Liver disease as an adverse event for men on ADT

A newly published article in the Journal of Urology has indicated risk of an association between treatment with androgen deprivation therapy (ADT) and risk for a spectrum of liver disorders.

The new paper by Gild et al. is based on an analysis of data from just under 83,000 men aged 66 and older accumulated in the SEER (Surveillance, Epidemiology and End Results)-Medicare database from 1992 to 2009. All these patients were initially diagnosed with localized prostate cancer.

Gild et al. excluded from their analysis any men who, at the time of their diagnosis with prostate cancer, were known to have a preexisting form of nonalcoholic fatty liver disease (NAFLD), other liver disease, diabetes, or metabolic syndrome.

They were able to show the following:

  • 37.5 percent of the eligible patients were treated with ADT; they were studied in three groups.
    • Men who had up to seven monthly equivalent doses of an LHRH agonist or antagonist
    • Men who had between seven and 11 monthly equivalent doses of an LHRH agonist or antagonist
    • Men who > 11 monthly equivalent doses of an LHRH agonist or antagonist
  • Overall, compared to men who receive no ADT, these men were more likely to be diagnosed with
    • NAFLD (hazard ratio [HR] = 1.54)
    • Cirrhosis of the liver (HR = 1.35)
    • Liver necrosis (HR = 1.41)
    • Liver disease of any type (HR = 1.47)
  • There was a dose-response relationship between the number of ADT doses and the occurrence of NAFLD and liver disease of any type.

The authors conclude that ADT in men with prostate cancer is

… associated with the diagnosis of nonalcoholic fatty liver disease. The usual limitations of an observational study design apply, including possible inaccuracy in defining outcomes in a population based registry.

In editorial comments on this paper, Pinthus notes that NAFLD is the most common cause of liver disease in Western counties, but goes on to point out that:

This is an important observation because it highlights a clinically important metabolic perturbation of ADT which is probably unfamiliar to most urologists.

He goes on to note that

  • NAFLD is in and of itself a spectrum of liver disorders.
  • Diagnosis of NAFLD is challenging.
  • The mechanism by which ADT induces the onset of NAFLD is unknown.

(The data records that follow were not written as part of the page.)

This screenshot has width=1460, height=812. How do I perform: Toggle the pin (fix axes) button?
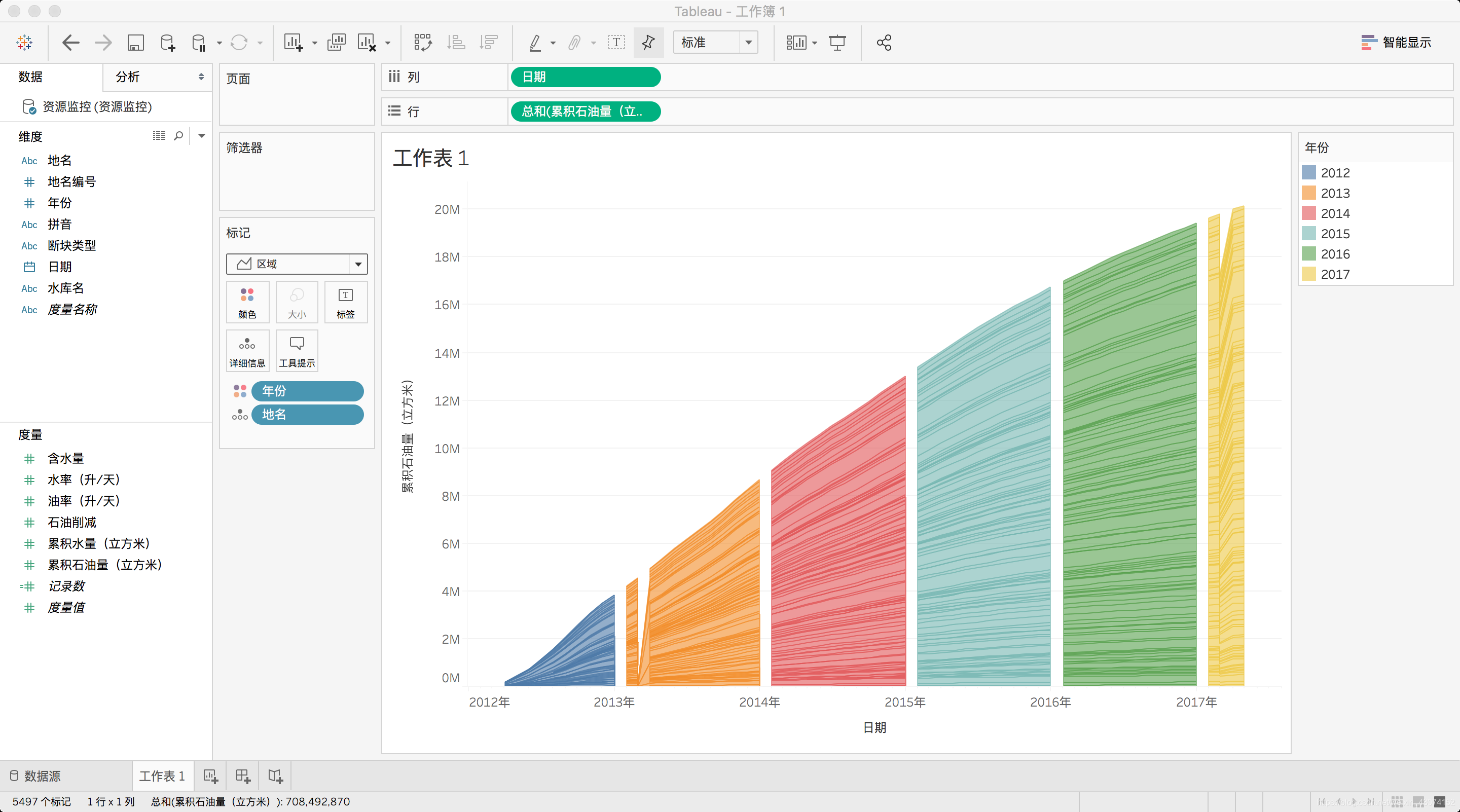click(648, 43)
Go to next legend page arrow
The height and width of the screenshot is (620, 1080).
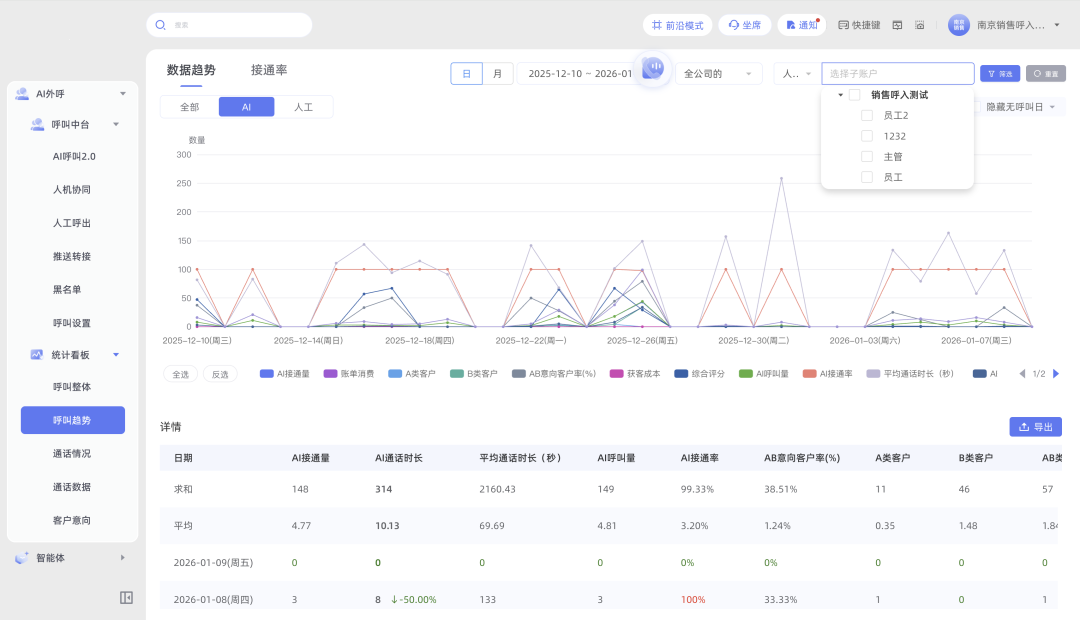coord(1056,374)
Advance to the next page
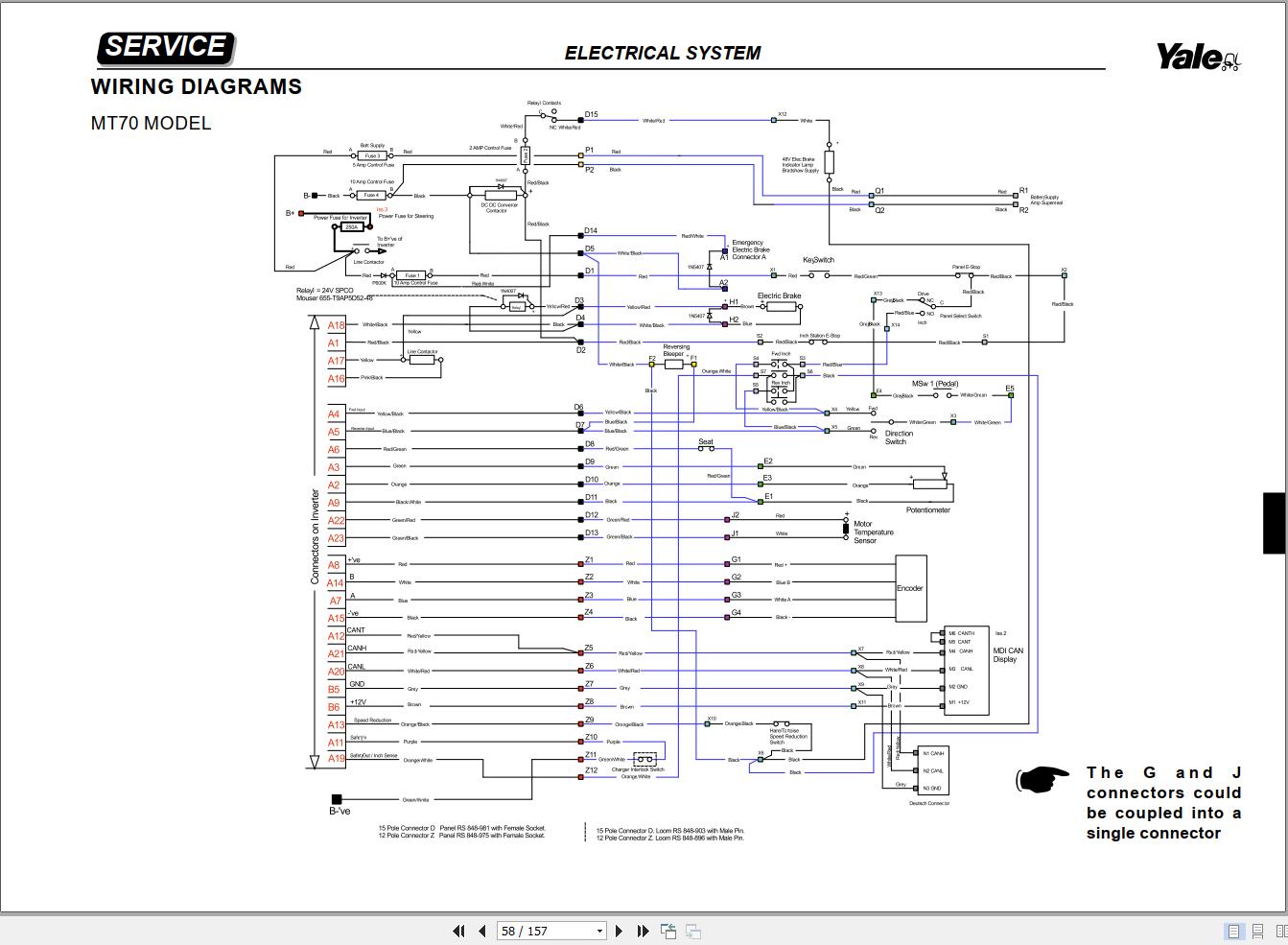1288x945 pixels. tap(619, 931)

However, what seems to be clear is that this is one more set of potentially long-term risks associated with ADT in the treatment of prostate cancer.

This is a potential consequence of treatment with ADT that all prostate cancer support group leaders and other educators should now add to the list of known adverse events associated with ADT.

6 Responses

  1. Long-known Association of Antiandrogen Therapy and Impact on the Liver, But Likely Less Known to Urologists

    As a veteran of more than 14 years of intermittent ADT (starting in December 1999 and including Lupron and mostly bicalutamide, with bicalutamide started around March of 2000, but also flutamide for my last cycle of ADT before hopefully curative radiation in 2013), being in the on-therapy cycle somewhat less than half of that time, I was well aware of the risk of liver damage, potentially serious and life-threatening, posed by antiandrogen therapy, and I was also aware of the highly effective standard countermeasures that should be employed.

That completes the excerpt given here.